Martin şöyle anlatıyor; “Ayrıca proaktif tanılar da yapabiliyoruz. Örneğin, 950 bin operasyonda bir limite ulaşabilirsiniz. Geçmişte operasyonları saymıyorlardı; cihazın bozulmasını bekliyorlardı” Akıllı teknolojiyle kullanıcılar artık bir cihazın ne kadar hizmet süresi kaldığını ölçebiliyorlar.”

Akıllı motor kontrollerine paralel olarak akıllı algılama da çeşitli manuel iyileştirmeleri ekarte edebilir. Martin, “Akıllı sensörlerimiz IO-Link üzerinde konuşlanıyor. Biz tanıyı yapabiliriz, PLC de konfigürasyon verisine ev sahipliği yapabilir. Çalışma esnasında hatalı bir sensörü değiştirebilirsiniz ve PLC de otomatik olarak yeni sensörün varlığını algılayıp konfigürasyonunu yapabilir” diyor.

Son olarak akıllı güvenlik, beklenen fonksiyonel güvenliğin yolunu açıyor, fakat güvenlik temelli iletişim protokolü GuardLink teknolojisi hepsini birleştirebiliyor. GuardLink, cihaz bilgileri ve tanılarıyla gelişmiş fonksiyonellik ve esneklik sağlıyor.

Akıllı operasyonlar

Entegre Mimari standındaki Trinks makineleri, araç, kapasite ve teknolojilerin uygulamalarıyla ilgili bir bakış açısı sunuyor.

Milyarlarca dolar büyüklükteki şirketler bu otomasyonu uygulayıp küresel operasyonlarda kazanca dönüştürmek için standardize edebilirken, daha küçük OEM’ler ve son kullanıcılar da fayda ve değer elde edebiliyor.
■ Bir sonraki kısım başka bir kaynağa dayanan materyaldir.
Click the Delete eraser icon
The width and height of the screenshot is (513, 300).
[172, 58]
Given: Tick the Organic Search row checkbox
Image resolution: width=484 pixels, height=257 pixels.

Winterhalter şöyle anlatıyor; “Bu ölçeklendirilebilirliği gösteriyor. Diğer dijital şirketler ve teknolojilerle iş birlikleri yapıyor ve OEM’lere daha fazla seçenek sunuyoruz. Böylece kullanıcılar kendileri için daha fazla değer yaratabiliyor. Trinks daha etkili bir şey yapması gerektiğini fark etti. Trinks’in endüstrisi daha olgun, yeni teknolojiler onlara daha rekabetçi bir avantaj sağlıyor.”

Son olarak, operasyonlar bir süre sonra bakım ve tamir de gerektiriyor. Winterhalter, “Bildirimler alıyorsunuz ve artırılmış gerçeklik (AR) gibi araçlar kullanarak cihazı inceleyip sorunun ne olduğunu anlayabiliyorsunuz” diyor.

Martin de şunları ekliyor; “Artırılmış gerçeklik için tablet veya HoloLens kullanılabiliyor. Bilgi hemen ekranda beliriyor. Örneğin aşırı yükleme olduğunu görüyor fakat nerede olduğunu bilmiyorsanız, AR size burada da yardımcı oluyor.”